A woman whose partner took his own life has told the Scottish Parliament she was repeatedly refused help in the week before he died.
Karen McKeown, from Bellshill, North Lanarkshire, is campaigning for changes to mental health provision after the death of her partner Luke Henderson.
She told the Public Petitions Committee she felt they were let down by the health service.
The father-of-two was suffering from hallucinations and “had become mentally unwell” during December 2017, Ms McKeown told MSPs, leaving her “desperately concerned for his safety”.
Despite repeated visits to accident and emergency departments, calls to GP surgeries and the NHS 24 helpline - a total of eight attempts for help - Ms McKeown said: “Every time we were turned away and abandoned.
“Every professional I spoke to, I made clear that Luke was planning on taking his own life. Time after time I pleaded for help.”
She found her partner dead on December 29.
Urging that “lessons must be learned”, she said: “Luke’s case is not unique - far from it. The same failures are happening up and down the country.
“We urgently need a mental health service that is fit for purpose.
“I need to look my children in the eye and tell them that their dad did not die in vain.”
A joint petition from Ms McKeown and Gillian Murray - whose uncle David Ramsay took his own life after being sent home by NHS Tayside despite three suicide attempts in four days - has gathered almost 900 signatures and its demands were heard by MSPs on the committee.

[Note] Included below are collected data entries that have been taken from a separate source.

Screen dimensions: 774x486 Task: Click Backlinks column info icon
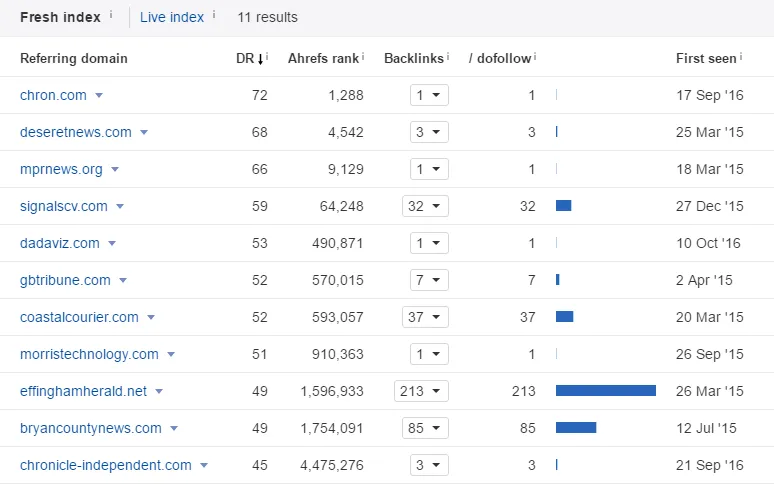point(447,57)
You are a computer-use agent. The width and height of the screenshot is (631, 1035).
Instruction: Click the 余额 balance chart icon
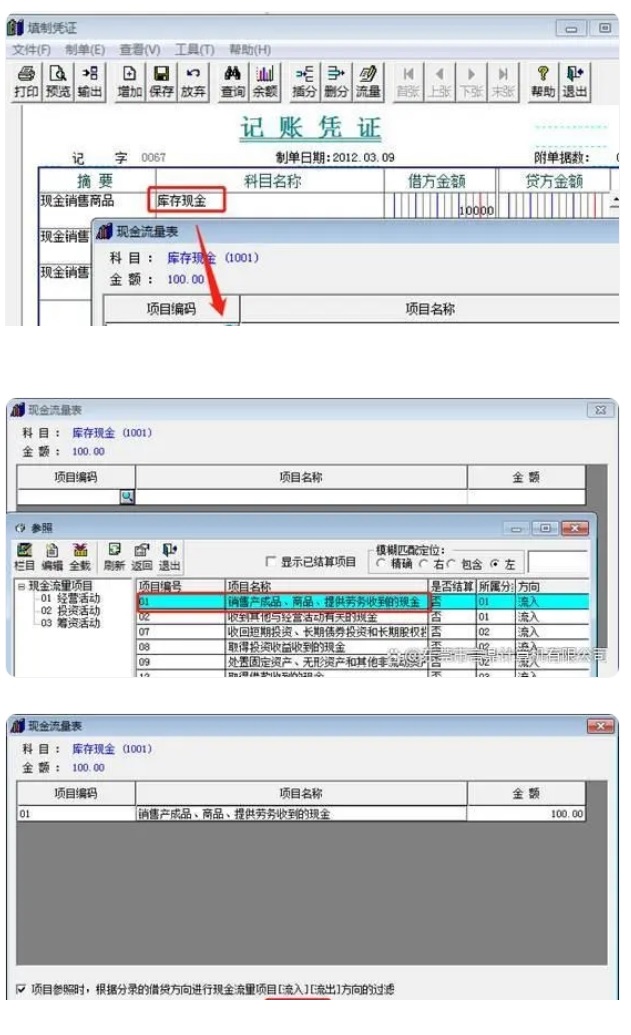pos(265,82)
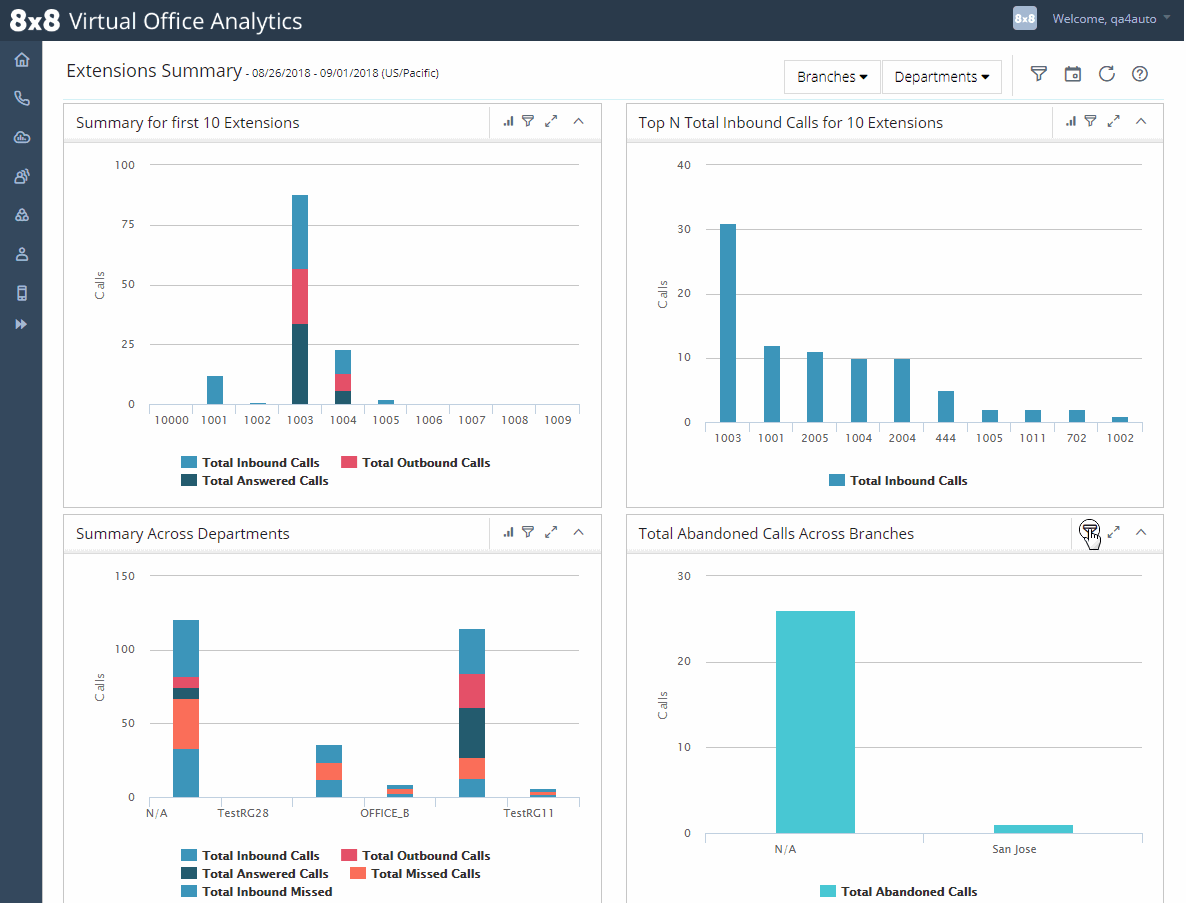Open the home icon in the sidebar
1186x903 pixels.
[21, 59]
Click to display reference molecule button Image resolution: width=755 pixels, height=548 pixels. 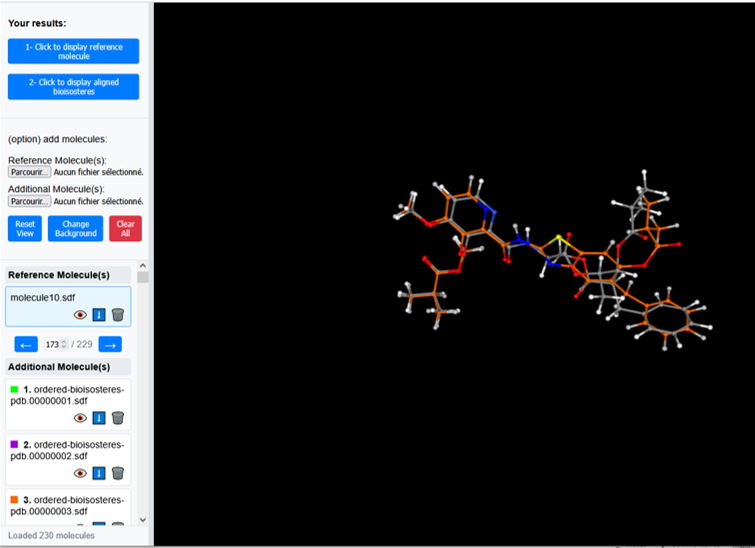click(73, 51)
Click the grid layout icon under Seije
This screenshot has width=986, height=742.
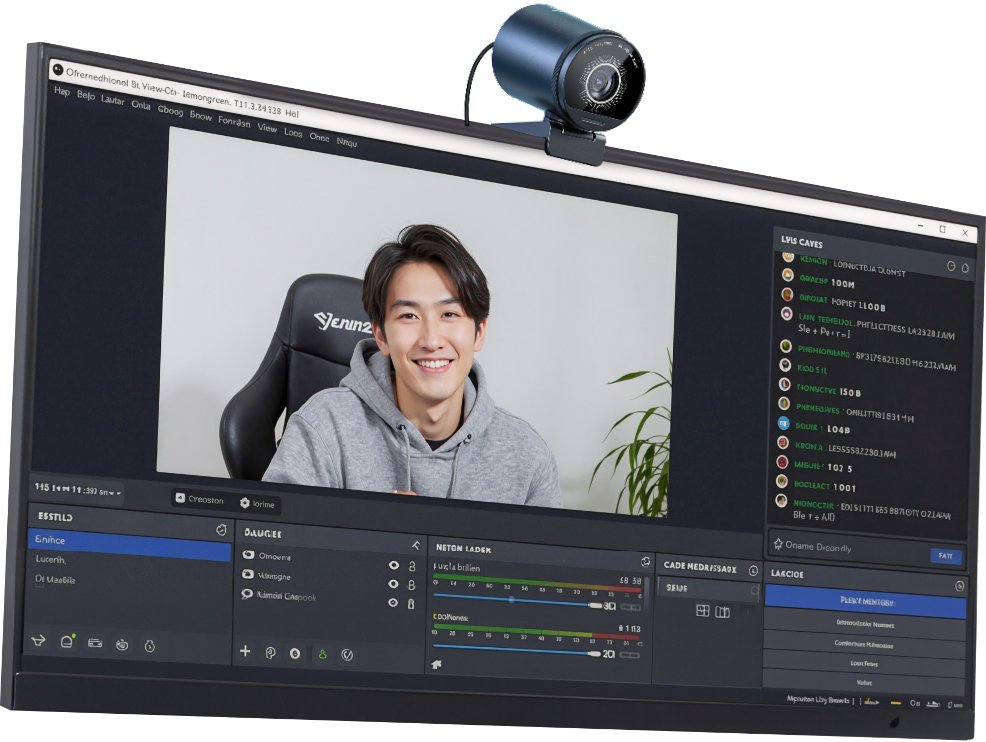coord(702,611)
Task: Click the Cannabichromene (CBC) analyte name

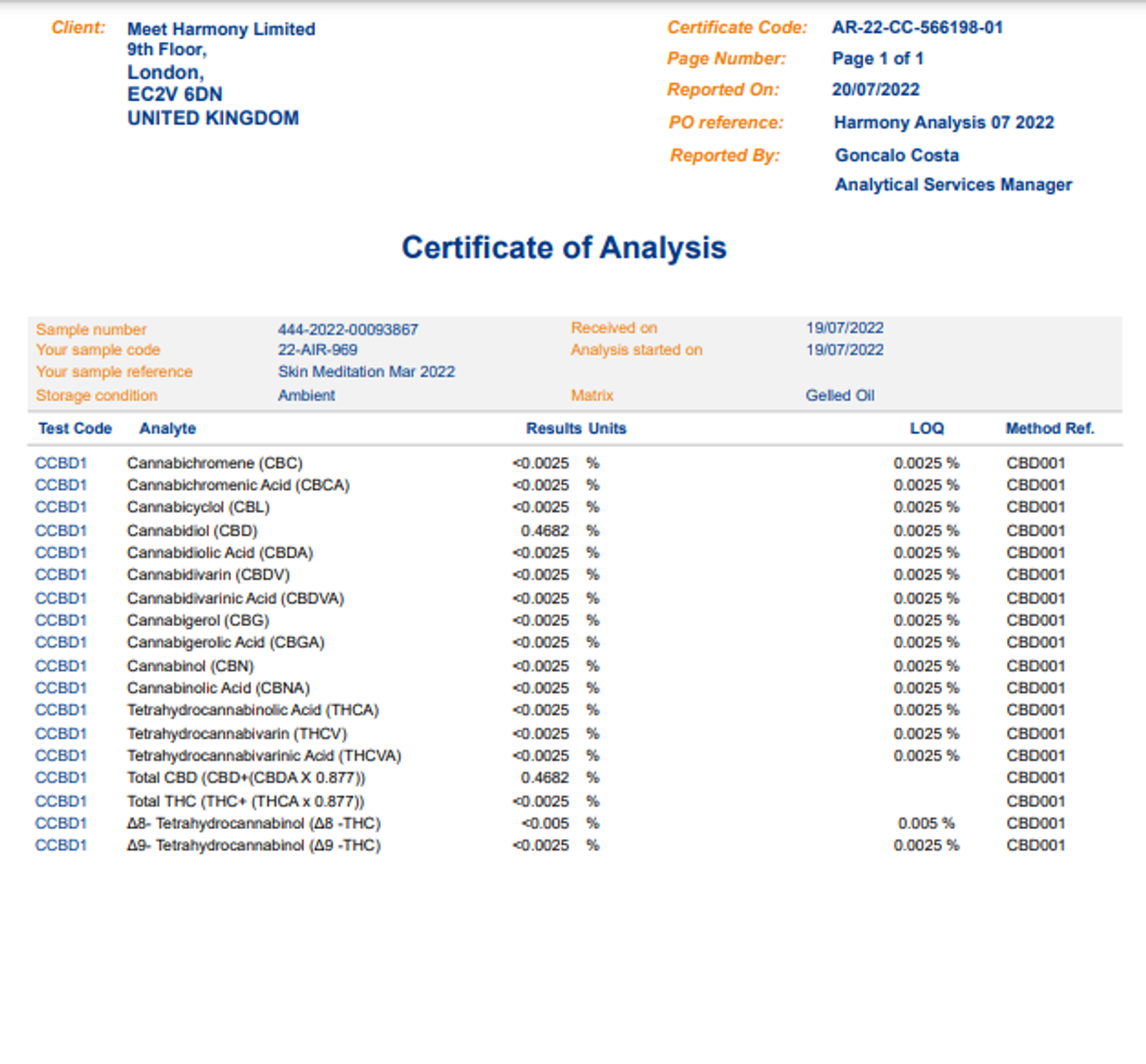Action: [214, 464]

The pair are calling for round-the-clock crisis support and fatal accident investigations into suicides where the deceased has been in contact with the health service in the three months prior to their death.
“Most importantly, family concerns must be listened to and not dismissed,” Ms McKeown added.
She said a review into Mr Henderson’s death - which occurred just one day after he told NHS staff he was suicidal - found medics had not considered him to be mentally ill.
She said: “It didn’t investigate what actually went wrong; where was Luke actually failed? Was it the assessment tools? Was it the staff attitude? Where do the lessons need to be learned?
“I feel like the only way to gather that information is a fatal accident inquiry.
“If lessons could be learned, it could save lives.”
Labour shadow health secretary Monica Lennon, who has been supporting her constituent Ms McKeown and her campaign, said the two women behind the petition are “both so courageous”.
An emotional Ms Lennon added: “What Karen’s talking about today isn’t so much legislative change, partly it is about culture change and the attitudes.
“The fact we don’t have integrated health and care information, where there are gaps, people fall through those gaps.”
Conservative MSP Brian Whittle was also close to tears as he told how he once accompanied someone close to him to a GP after three suicide attempts.
Mr Whittle said: “It looked like he was leaving that surgery without getting any help whatsoever.
“As a last role of the dice I said to the GP that if this person does succeed in taking their own life, I will tell everyone that I’d been in that GP’s surgery and raised this with him.
“I’m not advocating that, but it was only in saying that the GP then agreed to take some positive action.
“I am absolutely convinced that if I hadn’t taken that action, that person wouldn’t be with me today.
“You shouldn’t have to go to those lengths to keep you loved ones safe.”